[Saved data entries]
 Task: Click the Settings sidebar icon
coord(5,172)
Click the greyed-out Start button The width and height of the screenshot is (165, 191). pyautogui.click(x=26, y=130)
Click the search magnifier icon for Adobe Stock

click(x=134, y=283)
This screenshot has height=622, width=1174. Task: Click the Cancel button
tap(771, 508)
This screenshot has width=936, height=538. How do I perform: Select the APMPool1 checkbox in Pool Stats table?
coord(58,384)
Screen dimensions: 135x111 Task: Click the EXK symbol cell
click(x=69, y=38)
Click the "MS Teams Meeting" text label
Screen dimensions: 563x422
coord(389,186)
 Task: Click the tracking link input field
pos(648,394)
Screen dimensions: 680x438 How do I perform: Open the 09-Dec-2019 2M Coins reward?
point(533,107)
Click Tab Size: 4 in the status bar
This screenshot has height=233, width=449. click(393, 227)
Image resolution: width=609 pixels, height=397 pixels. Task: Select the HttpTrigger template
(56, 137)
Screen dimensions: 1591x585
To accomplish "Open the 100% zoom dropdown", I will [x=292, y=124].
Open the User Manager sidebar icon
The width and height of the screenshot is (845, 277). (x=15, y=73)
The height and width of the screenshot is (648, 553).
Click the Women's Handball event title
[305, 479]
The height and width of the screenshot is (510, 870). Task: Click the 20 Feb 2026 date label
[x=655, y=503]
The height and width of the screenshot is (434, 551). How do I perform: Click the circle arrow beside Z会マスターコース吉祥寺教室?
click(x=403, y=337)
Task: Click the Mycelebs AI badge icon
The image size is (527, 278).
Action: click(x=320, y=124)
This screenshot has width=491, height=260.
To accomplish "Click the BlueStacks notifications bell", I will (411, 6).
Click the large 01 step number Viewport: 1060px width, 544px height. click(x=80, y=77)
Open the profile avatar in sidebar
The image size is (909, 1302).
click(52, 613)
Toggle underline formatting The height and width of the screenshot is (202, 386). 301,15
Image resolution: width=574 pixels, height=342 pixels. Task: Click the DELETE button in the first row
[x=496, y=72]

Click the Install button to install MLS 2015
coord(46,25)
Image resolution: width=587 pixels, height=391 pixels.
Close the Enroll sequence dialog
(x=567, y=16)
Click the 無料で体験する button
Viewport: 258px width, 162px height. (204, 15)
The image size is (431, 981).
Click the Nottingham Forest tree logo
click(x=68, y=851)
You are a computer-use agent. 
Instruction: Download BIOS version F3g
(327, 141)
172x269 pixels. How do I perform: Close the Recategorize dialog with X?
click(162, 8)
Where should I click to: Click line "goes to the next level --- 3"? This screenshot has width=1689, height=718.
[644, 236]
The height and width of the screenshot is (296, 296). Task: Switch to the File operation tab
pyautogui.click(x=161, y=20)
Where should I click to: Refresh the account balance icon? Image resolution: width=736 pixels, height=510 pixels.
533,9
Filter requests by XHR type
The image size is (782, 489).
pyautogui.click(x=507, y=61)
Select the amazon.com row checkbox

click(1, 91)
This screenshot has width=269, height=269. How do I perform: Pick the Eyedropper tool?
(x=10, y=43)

■ **WHAT YOU NEED TO DO**
Please write out the entries above in full, exactly as they read.

■ **SOLUTION TO THIS EXERCISE**
 Task: Click the Settings sidebar icon
coord(5,172)
Click the greyed-out Start button The width and height of the screenshot is (165, 191). pyautogui.click(x=26, y=130)
Click the search magnifier icon for Adobe Stock

click(x=134, y=283)
This screenshot has height=622, width=1174. Task: Click the Cancel button
tap(771, 508)
This screenshot has width=936, height=538. How do I perform: Select the APMPool1 checkbox in Pool Stats table?
coord(58,384)
Screen dimensions: 135x111 Task: Click the EXK symbol cell
click(x=69, y=38)
Click the "MS Teams Meeting" text label
Screen dimensions: 563x422
coord(389,186)
 Task: Click the tracking link input field
pos(648,394)
Screen dimensions: 680x438 How do I perform: Open the 09-Dec-2019 2M Coins reward?
point(533,107)
Click Tab Size: 4 in the status bar
This screenshot has height=233, width=449. click(393, 227)
Image resolution: width=609 pixels, height=397 pixels. Task: Select the HttpTrigger template
(56, 137)
Screen dimensions: 1591x585
To accomplish "Open the 100% zoom dropdown", I will [x=292, y=124].
Open the User Manager sidebar icon
The width and height of the screenshot is (845, 277). (x=15, y=73)
The height and width of the screenshot is (648, 553).
Click the Women's Handball event title
[305, 479]
The height and width of the screenshot is (510, 870). Task: Click the 20 Feb 2026 date label
[x=655, y=503]
The height and width of the screenshot is (434, 551). How do I perform: Click the circle arrow beside Z会マスターコース吉祥寺教室?
click(x=403, y=337)
Task: Click the Mycelebs AI badge icon
The image size is (527, 278).
Action: click(x=320, y=124)
This screenshot has width=491, height=260.
To accomplish "Click the BlueStacks notifications bell", I will (411, 6).
Click the large 01 step number Viewport: 1060px width, 544px height. click(x=80, y=77)
Open the profile avatar in sidebar
The image size is (909, 1302).
click(52, 613)
Toggle underline formatting The height and width of the screenshot is (202, 386). 301,15
Image resolution: width=574 pixels, height=342 pixels. Task: Click the DELETE button in the first row
[x=496, y=72]

Click the Install button to install MLS 2015
coord(46,25)
Image resolution: width=587 pixels, height=391 pixels.
Close the Enroll sequence dialog
(x=567, y=16)
Click the 無料で体験する button
Viewport: 258px width, 162px height. (204, 15)
The image size is (431, 981).
Click the Nottingham Forest tree logo
click(x=68, y=851)
You are a computer-use agent. 
Instruction: Download BIOS version F3g
(327, 141)
172x269 pixels. How do I perform: Close the Recategorize dialog with X?
click(162, 8)
Where should I click to: Click line "goes to the next level --- 3"? This screenshot has width=1689, height=718.
[644, 236]
The height and width of the screenshot is (296, 296). Task: Switch to the File operation tab
pyautogui.click(x=161, y=20)
Where should I click to: Refresh the account balance icon? Image resolution: width=736 pixels, height=510 pixels.
533,9
Filter requests by XHR type
The image size is (782, 489).
pyautogui.click(x=507, y=61)
Select the amazon.com row checkbox

click(1, 91)
This screenshot has width=269, height=269. How do I perform: Pick the Eyedropper tool?
(x=10, y=43)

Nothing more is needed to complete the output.